Desde ese punto de inflexión se esparció el paramilitarismo como una enfermedad en el país, la sociedad, los sectores económicos y en la misma institucionalidad. Estallaron escándalos de corrupción al interior de la fuerza pública al conocerse que militares, algunos de ellos de alta graduación, estaban en la nómina de grupos paramilitares, que se desarrollaron acciones conjuntas y que muchas masacres se ejecutaron con la complacencia del Ejército. Hubo casos de infiltración en la política tradicional, la parapolítica fue uno de ellos, senadores de la República recibieron financiación de grupos paramilitares y muchos de ellos siguieron instrucciones de la criminalidad para favorecerlos desde el Congreso.

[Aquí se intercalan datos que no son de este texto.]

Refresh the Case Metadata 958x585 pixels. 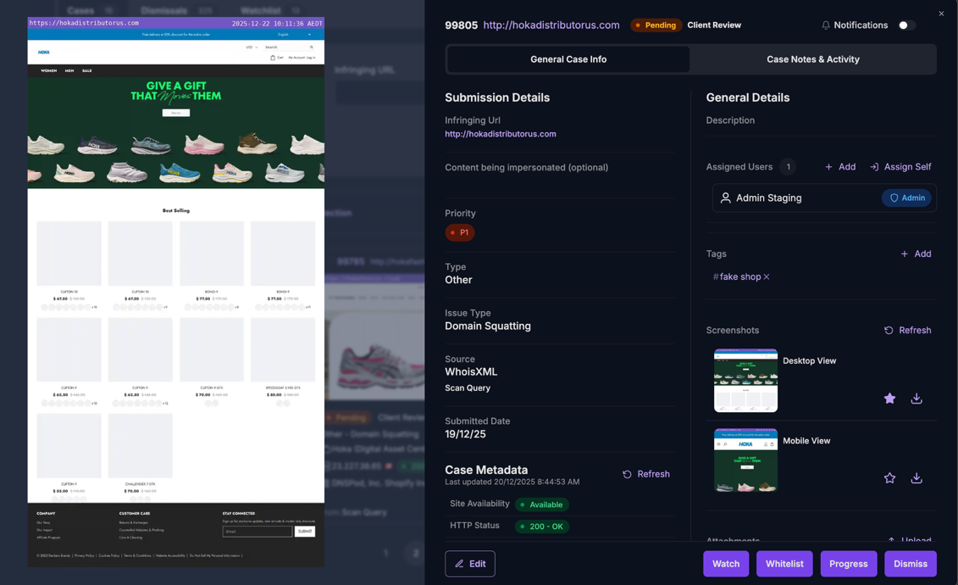point(646,475)
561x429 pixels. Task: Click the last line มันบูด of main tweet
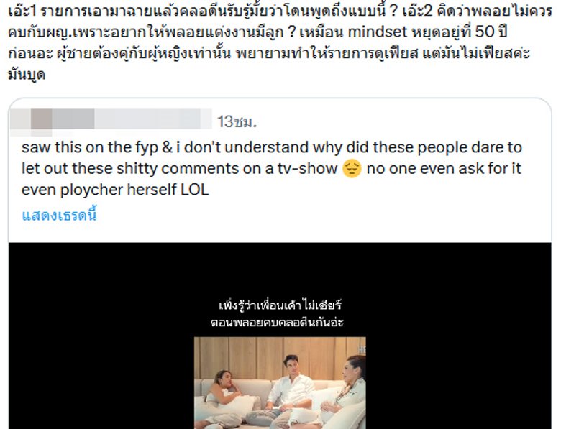point(26,75)
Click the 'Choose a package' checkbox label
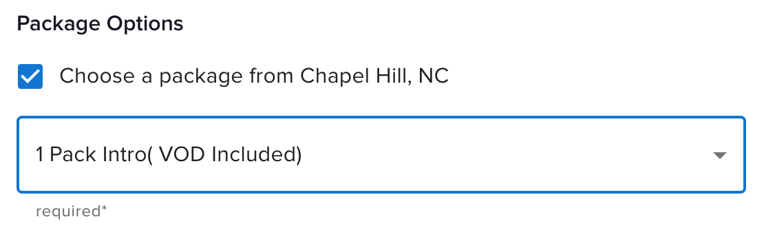The image size is (764, 248). tap(253, 76)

Hubo denuncias y más escándalos que salpicaron a empresas nacionales e internacionales y que, resultaron beneficiadas del terror paramilitar. Muchas tierras despojadas a campesinos y pequeños agricultores y ganaderos terminaron en manos de multinacionales y de grandes emporios económicos, la mayoría de esos pedazos de tierra fueron arrancados en medio de masacres incontables por su crudeza y deshumanización. Los paramilitares operaron casi con total impunidad, mataron a mansalva, violaron mujeres, decapitaron niños y jugaron fútbol con sus cabezas, desmembraron vivos a miles de campesinos con motosierras bajo la mirada cómplice de la fuerza pública que en la mayoría de las veces llegaba dos o tres días después a los lugares en donde el paramilitarismo ejecutó verdaderas orgias de sangre.

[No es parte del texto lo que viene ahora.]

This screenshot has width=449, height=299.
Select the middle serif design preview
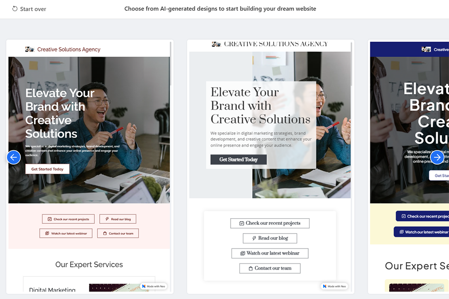click(271, 167)
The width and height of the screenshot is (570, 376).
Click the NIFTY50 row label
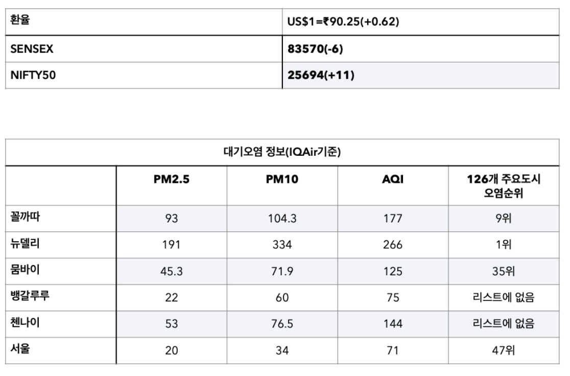pos(33,75)
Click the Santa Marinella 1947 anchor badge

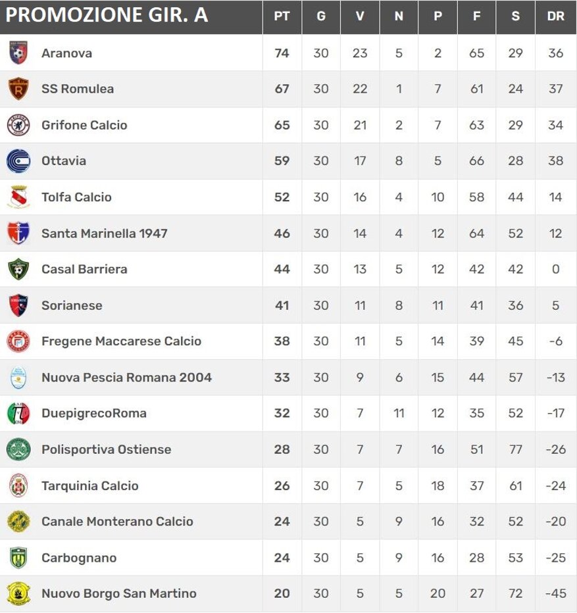pyautogui.click(x=18, y=233)
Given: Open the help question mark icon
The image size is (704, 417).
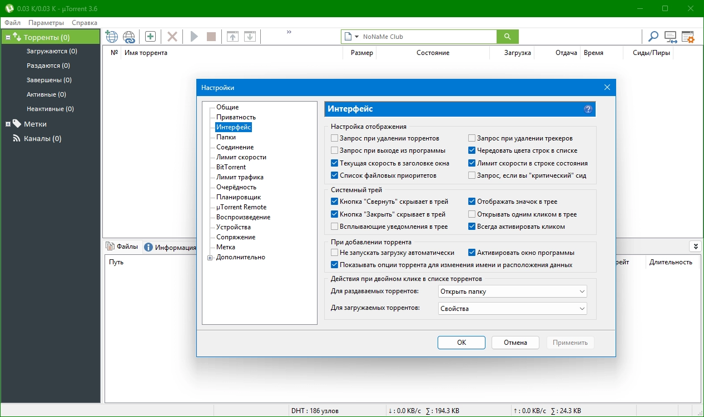Looking at the screenshot, I should pyautogui.click(x=588, y=109).

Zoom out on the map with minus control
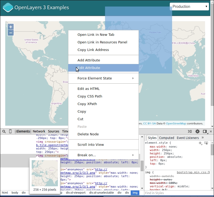(x=10, y=32)
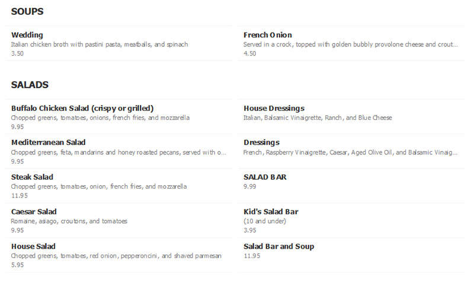Select the Dressings menu entry
This screenshot has width=474, height=283.
[351, 151]
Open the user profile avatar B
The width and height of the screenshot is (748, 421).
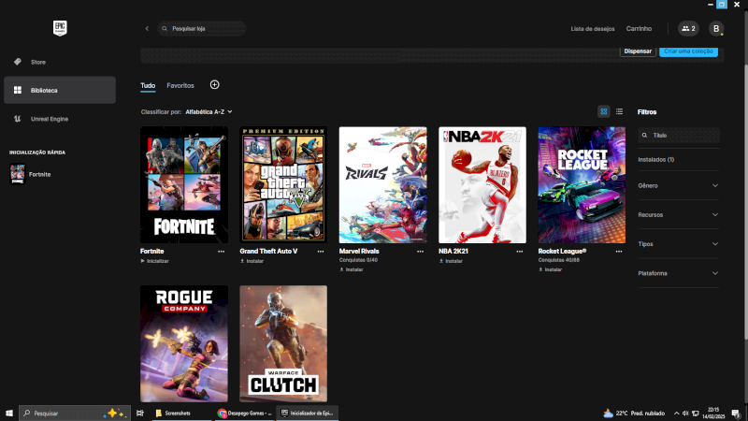click(716, 29)
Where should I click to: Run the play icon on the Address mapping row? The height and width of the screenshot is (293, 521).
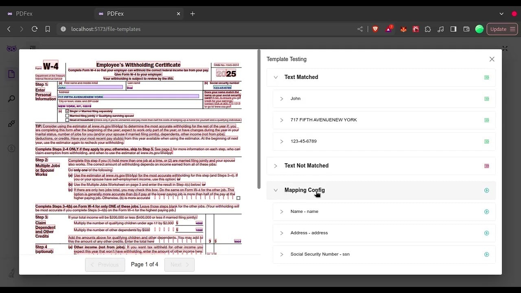point(486,233)
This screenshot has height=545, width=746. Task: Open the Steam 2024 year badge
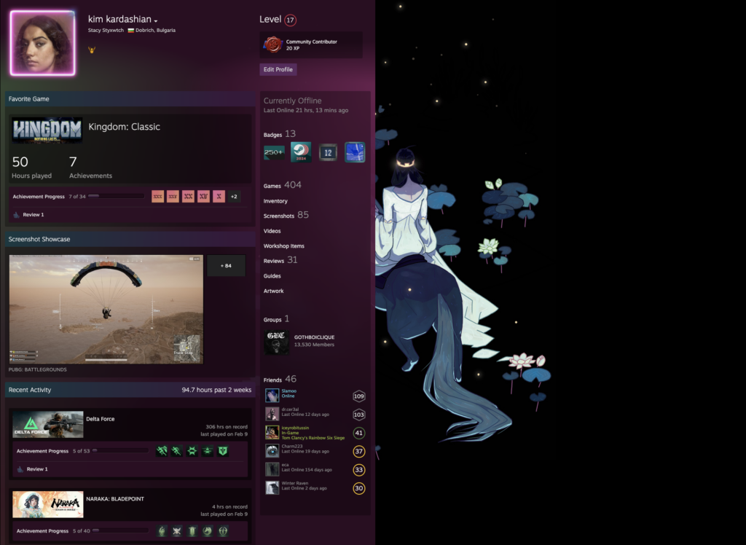coord(301,152)
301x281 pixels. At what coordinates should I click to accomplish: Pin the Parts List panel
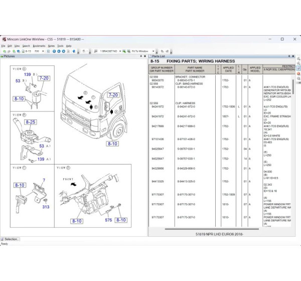click(292, 57)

Este apartado del Informe Final recoge testimonios crudos, salvajes y pondrá a más de uno en una posición incómoda, pero, ante todo, su narración es tan necesaria como la urgente necesidad de verdad, justicia y que garantice la no repetición. Esa misma que tanto ha pregonado y promovido la Comisión de la Verdad a lo largo de los últimos meses.